За факт знакомства с Вами благодарю. И глубже и искреннее никто не будет благодарить Вас даже за годы, прожитые вместе.
Жюстен рассеянно пробежал середину письма. Б. совершил какую-то ошибку, промах, но Жюстен не совсем понял, в чем тут дело…
…Какие намерения приписываете Вы мне, утверждая, чтоя в поведении своем допустил ошибку? Не зная ничего обо мне, не зная меня… Разве я Вам говорил о своих намерениях? Вспомните – нет.

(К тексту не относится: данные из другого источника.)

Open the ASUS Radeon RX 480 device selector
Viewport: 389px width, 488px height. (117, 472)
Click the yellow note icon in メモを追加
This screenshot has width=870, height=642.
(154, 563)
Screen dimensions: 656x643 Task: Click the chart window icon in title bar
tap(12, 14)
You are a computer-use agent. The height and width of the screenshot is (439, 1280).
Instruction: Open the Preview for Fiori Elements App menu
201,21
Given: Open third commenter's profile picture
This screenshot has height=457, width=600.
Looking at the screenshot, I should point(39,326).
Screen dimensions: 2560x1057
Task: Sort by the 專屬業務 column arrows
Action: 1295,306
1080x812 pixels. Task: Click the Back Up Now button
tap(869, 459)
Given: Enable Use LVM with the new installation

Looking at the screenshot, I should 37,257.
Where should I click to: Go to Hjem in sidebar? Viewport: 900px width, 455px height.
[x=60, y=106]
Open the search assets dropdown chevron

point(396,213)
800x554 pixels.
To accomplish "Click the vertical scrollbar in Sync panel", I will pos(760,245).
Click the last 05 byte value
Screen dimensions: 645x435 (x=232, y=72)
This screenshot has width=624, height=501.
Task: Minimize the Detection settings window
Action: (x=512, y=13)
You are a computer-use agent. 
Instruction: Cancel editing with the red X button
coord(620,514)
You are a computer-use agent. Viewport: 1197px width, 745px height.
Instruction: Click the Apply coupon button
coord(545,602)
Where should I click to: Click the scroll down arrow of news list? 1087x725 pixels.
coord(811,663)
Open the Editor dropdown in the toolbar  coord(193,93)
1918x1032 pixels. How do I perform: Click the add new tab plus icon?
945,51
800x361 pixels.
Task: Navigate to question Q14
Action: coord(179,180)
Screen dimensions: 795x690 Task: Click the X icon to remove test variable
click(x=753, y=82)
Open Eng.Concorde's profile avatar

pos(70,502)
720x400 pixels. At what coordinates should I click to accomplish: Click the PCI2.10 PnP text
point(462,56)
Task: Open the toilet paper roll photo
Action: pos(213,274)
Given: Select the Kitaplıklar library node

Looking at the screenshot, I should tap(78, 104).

– Ага, – подумал Жюстен, – «breach of promiss»? И вдруг ему стало неприятно, что Бланш хочет женить на себе Б., а тот пытается выйти из щекотливого положения.
…А и говорил бы, Вы бы не поверили. Для нас с Вами это было бы просто смешно. Достаточно я утончен и культурен и даже, если угодно, развращен и пресыщен для любой экстравагантности. Нас обоих не ограничивают ни принципы патриархальности, ни какой бы то пи было примитивный закон.
Вы относитесь ко мне «никак» не потому, что меня не знаете, а потому, что не сумели достаточно быстро подыскать то отношение, которое следует ко мне применить. Позвольте же задним числом подсказать Вам ненайденное решение.
В данном случае, да и во всех аналогичных случаях решайтесь быстро и смело на плохое отношение.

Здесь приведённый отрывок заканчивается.